The average salary paid to employees in a job is a representation of the job's internal worth to an organization and external value in the market. Computing an average salary, however, isn't as straightforward as you might think. When you calculate an average salary, calculate the median salary, too. It might be a better statistic to use, especially with smaller sample sizes.
Within an organization, the average salary of a job can be used to gain some understanding of the relative worth of a job compared with others. In salary surveys, the average salary represents an approximate competitive rate of pay, or "going rate," in the market. When a salary survey reports data broken out by company size, industry, state and city, a single job might have several hundred calculations of average salary, one for each breakout group.

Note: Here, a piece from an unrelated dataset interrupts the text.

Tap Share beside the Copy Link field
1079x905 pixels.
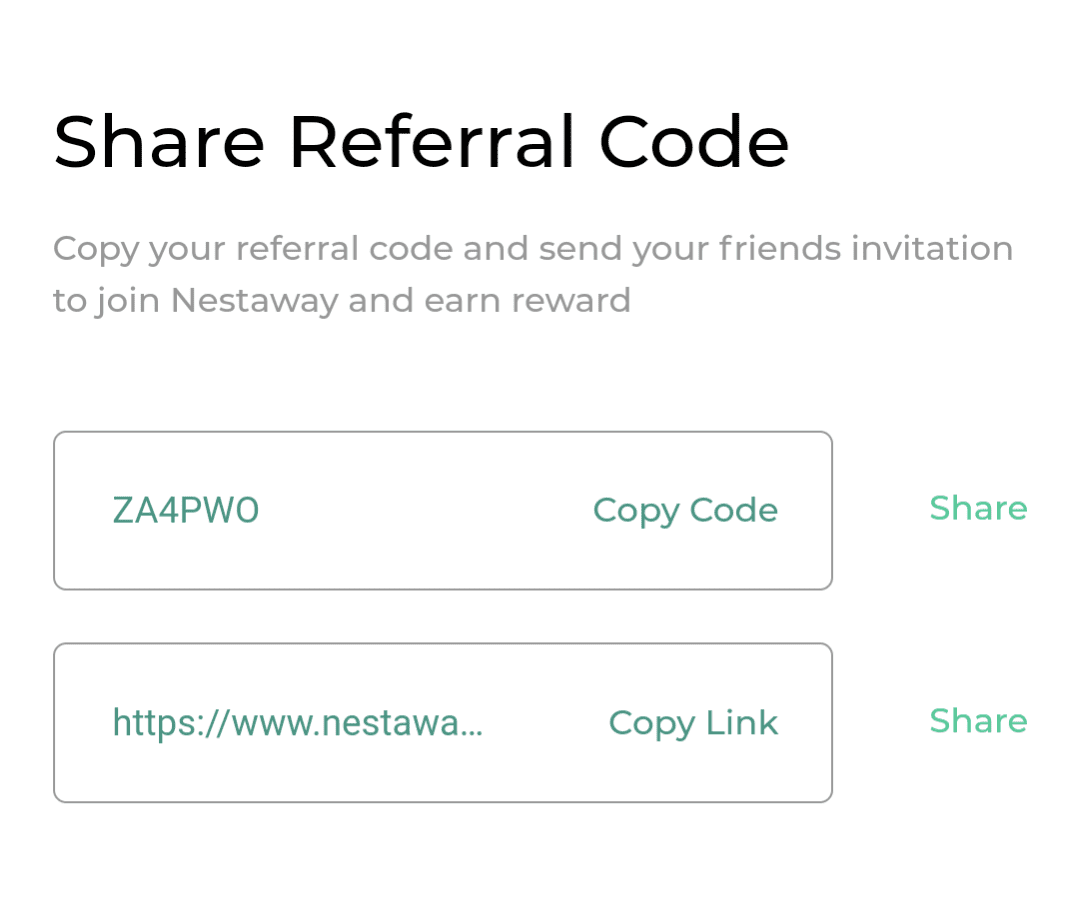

Before you calculate the average salary for a job, you must decide how to handle part-time employees. Some organizations exclude part-time employees from the average, because their salaries are determined using a different set of criteria than full-time employees. If you include part-time employees in the average, you must first either convert part-timers to an annual salary or convert full-time employees to an hourly rate. In the latter situation, calculate an average hourly rate and annualize the result.
Differences in Standard Work Weeks
Suppose a company has two controllers in the same job who each earn an annual salary of $80,000. Controller A works in a division with a 40-hour week. Controller B works in a division with a 37.5-hour week. Controller B technically earns more than Controller A because she works fewer hours. However, in reality, the difference in standard work weeks might be irrelevant because they both put in 50 hours per week and are not paid based on the number of hours they work. To reflect the difference in standard work weeks, convert both salaries to an hourly rate; otherwise, average the annual salaries.
The median is usually a better representation than the average for the "going rate" of a job, because it is less sensitive to extreme values than the average. For example, suppose four employees in a job earn $34,000, $35,000, $36,000 and $37,000 per year. A fifth employee earns $54,000 per year because he was grandfathered at that salary. The average salary of $39,200 doesn't accurately represent the going rate for the job because it is skewed by the extremely high salary of one incumbent. The median salary of $36,000, however, is less affected by the outlier.